This cookbook walks you through building Nexus, a Level 1 IT support voice agent, end to end: pick the models, save the agent, run a live session in a browser, and fetch transcripts.
What you’ll build
Nexus greets the caller, asks whether they’re on Mac or Windows, and walks them through Level 1 troubleshooting steps. By the end of this guide you’ll have:
- a saved agent on the Lyzr Voice API (reusable across sessions),
- a Python script that starts and ends sessions,
- a React component that connects a browser microphone to a live session,
- a script that pulls the transcript and latency metrics for any past call.
Prerequisites
- A Lyzr API key. Set it as
LYZR_API_KEY for the Python scripts.
- Python with
requests (pip install requests).
- For the browser section: a React app that can install npm/pnpm packages.

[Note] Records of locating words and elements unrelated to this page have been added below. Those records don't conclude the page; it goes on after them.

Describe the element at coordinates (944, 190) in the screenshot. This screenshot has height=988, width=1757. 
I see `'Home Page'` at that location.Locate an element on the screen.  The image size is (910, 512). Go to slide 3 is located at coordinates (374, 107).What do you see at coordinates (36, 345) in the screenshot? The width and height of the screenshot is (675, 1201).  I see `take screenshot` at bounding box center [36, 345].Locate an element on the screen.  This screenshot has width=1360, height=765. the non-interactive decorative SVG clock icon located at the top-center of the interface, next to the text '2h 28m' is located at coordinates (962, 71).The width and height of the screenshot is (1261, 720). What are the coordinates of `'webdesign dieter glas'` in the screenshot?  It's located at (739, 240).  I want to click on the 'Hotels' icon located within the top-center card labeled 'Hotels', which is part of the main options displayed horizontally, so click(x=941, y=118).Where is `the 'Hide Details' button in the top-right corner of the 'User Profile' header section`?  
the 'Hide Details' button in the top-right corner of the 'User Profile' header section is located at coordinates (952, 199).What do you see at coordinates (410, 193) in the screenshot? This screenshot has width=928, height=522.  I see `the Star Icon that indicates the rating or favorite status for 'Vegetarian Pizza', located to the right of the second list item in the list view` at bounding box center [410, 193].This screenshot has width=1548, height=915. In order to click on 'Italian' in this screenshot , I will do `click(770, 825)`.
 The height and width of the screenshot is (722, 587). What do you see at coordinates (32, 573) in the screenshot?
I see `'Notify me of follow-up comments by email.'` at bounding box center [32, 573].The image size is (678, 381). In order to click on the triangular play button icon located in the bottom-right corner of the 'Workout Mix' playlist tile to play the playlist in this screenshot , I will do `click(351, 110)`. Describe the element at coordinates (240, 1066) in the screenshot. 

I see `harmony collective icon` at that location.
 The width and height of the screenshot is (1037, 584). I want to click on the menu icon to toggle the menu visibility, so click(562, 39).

export LYZR_API_KEY="your-lyzr-api-key"
export VOICE_API_BASE_URL="https://voice-livekit.studio.lyzr.ai/v1"
1. Pick your models and a voice
Pipeline mode runs three separate models — STT, LLM, TTS — plus a TTS voice. Before creating the agent, ask the API which options are available so you can pick concrete values for each.
import os
from urllib.parse import urlencode
import requests
API_KEY = os.environ["LYZR_API_KEY"]
BASE_URL = os.getenv("VOICE_API_BASE_URL", "https://voice-livekit.studio.lyzr.ai/v1")
HEADERS = {"x-api-key": API_KEY, "accept": "application/json"}
def get_json(path: str, params=None) -> dict:
query = f"?{urlencode(params)}" if params else ""
response = requests.get(f"{BASE_URL}{path}{query}", headers=HEADERS, timeout=30)
response.raise_for_status()
return response.json()
def main() -> None:
# Pick the first TTS provider that's configured for your account.
providers = get_json("/config/tts-voice-providers")["providers"]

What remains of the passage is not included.